» What is needed: Turn the rows below, from the very first line up to and including the line with "Task: Add Iced Flat White to cart", into a numbered list, leaving out any blank lines.

» Given data:
-------

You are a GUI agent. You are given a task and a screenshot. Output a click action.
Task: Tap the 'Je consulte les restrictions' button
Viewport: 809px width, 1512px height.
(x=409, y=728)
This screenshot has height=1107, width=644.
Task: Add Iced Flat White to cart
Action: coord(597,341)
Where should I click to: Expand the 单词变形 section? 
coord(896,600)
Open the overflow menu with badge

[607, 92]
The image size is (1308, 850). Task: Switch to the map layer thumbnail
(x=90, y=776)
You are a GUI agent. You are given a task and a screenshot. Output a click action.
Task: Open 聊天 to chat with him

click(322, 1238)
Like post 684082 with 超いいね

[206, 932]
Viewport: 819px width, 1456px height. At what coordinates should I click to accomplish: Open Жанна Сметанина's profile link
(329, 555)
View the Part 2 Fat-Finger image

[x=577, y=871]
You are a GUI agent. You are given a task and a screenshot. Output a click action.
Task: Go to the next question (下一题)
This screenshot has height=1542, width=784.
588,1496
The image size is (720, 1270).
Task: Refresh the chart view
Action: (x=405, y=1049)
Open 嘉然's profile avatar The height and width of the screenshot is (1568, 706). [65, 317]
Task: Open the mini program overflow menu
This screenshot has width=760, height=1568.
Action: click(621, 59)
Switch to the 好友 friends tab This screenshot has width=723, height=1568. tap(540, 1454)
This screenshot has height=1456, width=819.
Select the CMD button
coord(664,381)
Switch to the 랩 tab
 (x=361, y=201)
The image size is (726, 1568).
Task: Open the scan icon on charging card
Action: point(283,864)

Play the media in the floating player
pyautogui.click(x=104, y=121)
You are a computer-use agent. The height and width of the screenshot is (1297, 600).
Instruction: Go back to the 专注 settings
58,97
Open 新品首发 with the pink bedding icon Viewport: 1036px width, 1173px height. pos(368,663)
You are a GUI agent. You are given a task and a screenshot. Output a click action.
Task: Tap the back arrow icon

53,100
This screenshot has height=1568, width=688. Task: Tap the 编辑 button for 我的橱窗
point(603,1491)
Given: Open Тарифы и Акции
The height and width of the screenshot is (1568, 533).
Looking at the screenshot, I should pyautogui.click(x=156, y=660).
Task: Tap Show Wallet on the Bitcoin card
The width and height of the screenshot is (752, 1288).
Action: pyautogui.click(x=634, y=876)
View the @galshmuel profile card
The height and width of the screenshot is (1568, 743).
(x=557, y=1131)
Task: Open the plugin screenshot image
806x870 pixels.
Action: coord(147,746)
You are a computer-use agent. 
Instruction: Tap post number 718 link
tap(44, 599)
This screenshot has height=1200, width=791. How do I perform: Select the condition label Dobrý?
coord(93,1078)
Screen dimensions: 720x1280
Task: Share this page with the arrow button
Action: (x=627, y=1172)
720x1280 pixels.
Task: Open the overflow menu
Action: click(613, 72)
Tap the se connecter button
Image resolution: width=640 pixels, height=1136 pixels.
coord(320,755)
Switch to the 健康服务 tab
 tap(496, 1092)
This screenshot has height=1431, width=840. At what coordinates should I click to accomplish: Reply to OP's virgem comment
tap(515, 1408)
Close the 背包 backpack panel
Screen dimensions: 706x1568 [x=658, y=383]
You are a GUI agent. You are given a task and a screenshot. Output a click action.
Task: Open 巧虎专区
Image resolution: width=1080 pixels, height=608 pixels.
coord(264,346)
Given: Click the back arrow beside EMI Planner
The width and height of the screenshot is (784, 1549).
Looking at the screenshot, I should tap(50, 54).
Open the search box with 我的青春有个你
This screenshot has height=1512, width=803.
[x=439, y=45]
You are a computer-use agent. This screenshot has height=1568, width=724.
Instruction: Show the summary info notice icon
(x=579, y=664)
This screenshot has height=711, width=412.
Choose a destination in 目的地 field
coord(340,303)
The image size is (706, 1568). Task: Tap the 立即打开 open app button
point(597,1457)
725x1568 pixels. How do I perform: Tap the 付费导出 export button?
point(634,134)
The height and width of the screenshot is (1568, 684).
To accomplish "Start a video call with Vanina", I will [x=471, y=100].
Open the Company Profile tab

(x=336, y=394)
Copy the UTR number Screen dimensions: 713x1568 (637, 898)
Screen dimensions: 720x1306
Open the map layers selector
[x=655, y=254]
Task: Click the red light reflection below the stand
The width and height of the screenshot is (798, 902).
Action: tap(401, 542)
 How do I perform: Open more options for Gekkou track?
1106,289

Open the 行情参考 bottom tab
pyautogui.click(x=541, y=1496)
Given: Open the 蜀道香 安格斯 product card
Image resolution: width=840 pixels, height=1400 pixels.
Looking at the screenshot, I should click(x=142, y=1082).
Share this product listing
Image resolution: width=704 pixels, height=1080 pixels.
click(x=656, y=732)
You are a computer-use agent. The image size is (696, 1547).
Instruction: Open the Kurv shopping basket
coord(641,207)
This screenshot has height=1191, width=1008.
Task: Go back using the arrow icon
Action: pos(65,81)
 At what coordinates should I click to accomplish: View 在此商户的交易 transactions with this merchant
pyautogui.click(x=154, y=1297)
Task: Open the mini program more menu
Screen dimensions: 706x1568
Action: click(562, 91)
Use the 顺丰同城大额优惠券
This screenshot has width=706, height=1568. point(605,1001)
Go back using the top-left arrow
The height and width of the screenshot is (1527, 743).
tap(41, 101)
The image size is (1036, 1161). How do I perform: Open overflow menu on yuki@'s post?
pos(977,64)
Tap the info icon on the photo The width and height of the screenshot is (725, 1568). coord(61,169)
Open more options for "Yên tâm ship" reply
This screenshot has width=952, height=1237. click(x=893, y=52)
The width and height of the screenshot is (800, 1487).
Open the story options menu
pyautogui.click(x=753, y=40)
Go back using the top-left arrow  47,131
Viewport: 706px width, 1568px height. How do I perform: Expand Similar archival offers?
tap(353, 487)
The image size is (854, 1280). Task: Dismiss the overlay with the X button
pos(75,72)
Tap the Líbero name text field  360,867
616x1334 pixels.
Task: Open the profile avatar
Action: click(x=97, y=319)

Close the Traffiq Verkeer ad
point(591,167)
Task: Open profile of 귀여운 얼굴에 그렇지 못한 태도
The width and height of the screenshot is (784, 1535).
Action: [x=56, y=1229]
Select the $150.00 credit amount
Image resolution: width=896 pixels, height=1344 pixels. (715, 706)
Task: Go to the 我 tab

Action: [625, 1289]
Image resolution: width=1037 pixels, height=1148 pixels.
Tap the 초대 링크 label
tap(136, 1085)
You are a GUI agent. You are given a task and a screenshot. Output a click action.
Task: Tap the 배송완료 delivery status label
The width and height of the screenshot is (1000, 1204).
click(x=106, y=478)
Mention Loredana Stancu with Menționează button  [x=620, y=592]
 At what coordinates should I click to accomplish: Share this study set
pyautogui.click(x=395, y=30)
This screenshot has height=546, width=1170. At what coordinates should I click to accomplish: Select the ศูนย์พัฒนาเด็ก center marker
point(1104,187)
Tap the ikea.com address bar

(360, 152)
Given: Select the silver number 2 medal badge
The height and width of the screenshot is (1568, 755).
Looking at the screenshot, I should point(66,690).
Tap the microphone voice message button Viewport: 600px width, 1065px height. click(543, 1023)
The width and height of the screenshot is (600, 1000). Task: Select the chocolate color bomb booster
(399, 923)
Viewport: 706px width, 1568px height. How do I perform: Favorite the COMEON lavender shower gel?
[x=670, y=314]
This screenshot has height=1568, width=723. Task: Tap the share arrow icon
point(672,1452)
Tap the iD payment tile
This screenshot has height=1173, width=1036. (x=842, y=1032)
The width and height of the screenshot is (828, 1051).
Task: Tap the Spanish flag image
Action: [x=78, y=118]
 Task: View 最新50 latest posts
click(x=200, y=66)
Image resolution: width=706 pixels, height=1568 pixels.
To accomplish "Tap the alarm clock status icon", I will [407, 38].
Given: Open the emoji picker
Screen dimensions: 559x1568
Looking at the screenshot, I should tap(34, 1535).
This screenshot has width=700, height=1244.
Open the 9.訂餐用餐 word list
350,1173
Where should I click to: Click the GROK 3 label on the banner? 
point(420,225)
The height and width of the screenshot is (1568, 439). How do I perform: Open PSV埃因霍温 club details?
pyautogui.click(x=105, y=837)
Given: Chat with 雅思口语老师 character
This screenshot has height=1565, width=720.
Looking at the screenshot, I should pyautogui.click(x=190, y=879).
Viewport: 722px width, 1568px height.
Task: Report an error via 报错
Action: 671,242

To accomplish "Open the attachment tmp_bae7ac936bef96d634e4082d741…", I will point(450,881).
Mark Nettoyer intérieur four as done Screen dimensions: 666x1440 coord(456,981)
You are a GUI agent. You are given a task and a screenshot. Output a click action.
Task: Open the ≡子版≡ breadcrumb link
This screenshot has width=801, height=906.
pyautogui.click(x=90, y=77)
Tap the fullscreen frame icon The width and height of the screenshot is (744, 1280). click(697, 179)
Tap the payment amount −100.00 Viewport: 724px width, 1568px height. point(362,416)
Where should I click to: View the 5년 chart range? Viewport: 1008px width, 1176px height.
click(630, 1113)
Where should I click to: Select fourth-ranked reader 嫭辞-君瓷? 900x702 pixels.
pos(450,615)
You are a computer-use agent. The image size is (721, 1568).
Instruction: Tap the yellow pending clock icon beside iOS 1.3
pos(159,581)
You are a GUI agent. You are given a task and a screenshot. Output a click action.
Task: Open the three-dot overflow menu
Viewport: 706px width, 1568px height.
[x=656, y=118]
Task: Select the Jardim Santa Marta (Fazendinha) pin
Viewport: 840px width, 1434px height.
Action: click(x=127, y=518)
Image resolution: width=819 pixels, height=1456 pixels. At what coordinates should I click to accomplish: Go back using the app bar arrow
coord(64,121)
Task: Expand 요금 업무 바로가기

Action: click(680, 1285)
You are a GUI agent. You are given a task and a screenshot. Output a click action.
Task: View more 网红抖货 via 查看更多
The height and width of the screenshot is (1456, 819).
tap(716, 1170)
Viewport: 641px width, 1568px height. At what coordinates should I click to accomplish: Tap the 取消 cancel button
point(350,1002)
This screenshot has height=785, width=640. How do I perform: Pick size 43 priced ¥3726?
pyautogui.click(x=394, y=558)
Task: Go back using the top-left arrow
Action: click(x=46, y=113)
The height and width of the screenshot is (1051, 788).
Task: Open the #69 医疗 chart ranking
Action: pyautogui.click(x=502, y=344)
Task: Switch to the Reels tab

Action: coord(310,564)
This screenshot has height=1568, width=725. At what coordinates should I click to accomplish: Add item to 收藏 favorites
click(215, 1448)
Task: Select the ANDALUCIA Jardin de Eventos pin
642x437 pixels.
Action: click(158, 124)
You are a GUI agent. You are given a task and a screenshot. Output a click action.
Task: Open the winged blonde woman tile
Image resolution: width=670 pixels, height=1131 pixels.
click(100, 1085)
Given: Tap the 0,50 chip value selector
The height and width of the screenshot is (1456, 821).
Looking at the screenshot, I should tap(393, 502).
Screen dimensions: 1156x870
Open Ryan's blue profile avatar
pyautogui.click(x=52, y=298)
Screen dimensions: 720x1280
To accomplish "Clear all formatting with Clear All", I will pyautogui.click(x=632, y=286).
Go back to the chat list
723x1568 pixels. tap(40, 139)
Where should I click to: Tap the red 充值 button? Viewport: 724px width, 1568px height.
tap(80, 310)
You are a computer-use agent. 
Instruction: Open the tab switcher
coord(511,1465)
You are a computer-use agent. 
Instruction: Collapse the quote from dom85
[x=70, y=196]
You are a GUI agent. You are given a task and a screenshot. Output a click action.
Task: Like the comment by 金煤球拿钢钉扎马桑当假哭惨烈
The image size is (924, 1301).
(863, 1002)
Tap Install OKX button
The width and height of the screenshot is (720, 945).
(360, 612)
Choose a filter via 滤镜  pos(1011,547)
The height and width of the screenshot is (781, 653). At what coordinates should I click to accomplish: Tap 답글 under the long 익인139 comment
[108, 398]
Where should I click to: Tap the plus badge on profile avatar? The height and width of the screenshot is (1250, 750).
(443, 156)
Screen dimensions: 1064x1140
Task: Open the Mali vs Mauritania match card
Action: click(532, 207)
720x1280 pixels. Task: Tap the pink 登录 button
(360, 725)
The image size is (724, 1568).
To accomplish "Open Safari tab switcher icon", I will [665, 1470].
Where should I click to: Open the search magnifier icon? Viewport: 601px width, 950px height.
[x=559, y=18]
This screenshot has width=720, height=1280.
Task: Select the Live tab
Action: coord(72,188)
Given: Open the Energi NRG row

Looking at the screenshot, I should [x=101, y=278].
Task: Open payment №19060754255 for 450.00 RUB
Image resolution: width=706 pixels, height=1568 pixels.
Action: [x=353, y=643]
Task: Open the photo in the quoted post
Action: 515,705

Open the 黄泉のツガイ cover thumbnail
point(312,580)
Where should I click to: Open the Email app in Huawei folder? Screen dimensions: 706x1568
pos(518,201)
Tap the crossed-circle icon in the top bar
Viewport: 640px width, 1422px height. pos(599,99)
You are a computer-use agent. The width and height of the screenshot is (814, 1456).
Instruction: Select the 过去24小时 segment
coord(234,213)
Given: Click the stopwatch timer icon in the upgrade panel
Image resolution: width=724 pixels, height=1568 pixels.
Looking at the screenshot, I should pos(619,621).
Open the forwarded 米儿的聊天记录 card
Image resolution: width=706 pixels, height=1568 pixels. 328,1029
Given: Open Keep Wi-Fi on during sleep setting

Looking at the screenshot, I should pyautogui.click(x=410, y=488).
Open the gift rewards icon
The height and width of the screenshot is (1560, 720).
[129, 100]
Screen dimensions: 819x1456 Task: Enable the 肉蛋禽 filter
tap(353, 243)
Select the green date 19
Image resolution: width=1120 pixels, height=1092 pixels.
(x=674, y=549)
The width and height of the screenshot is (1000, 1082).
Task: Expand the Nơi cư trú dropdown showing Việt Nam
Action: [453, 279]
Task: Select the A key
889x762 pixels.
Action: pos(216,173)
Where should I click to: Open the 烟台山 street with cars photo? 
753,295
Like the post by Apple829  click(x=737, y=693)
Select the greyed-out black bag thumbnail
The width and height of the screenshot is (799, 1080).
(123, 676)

-------

» Result of this task:
1. You are a GUI agent. You are given a task and a screenshot. Output a click action.
2. Task: Tap the 'Je consulte les restrictions' button
3. Viewport: 809px width, 1512px height.
4. (x=409, y=728)
5. This screenshot has height=1107, width=644.
6. Task: Add Iced Flat White to cart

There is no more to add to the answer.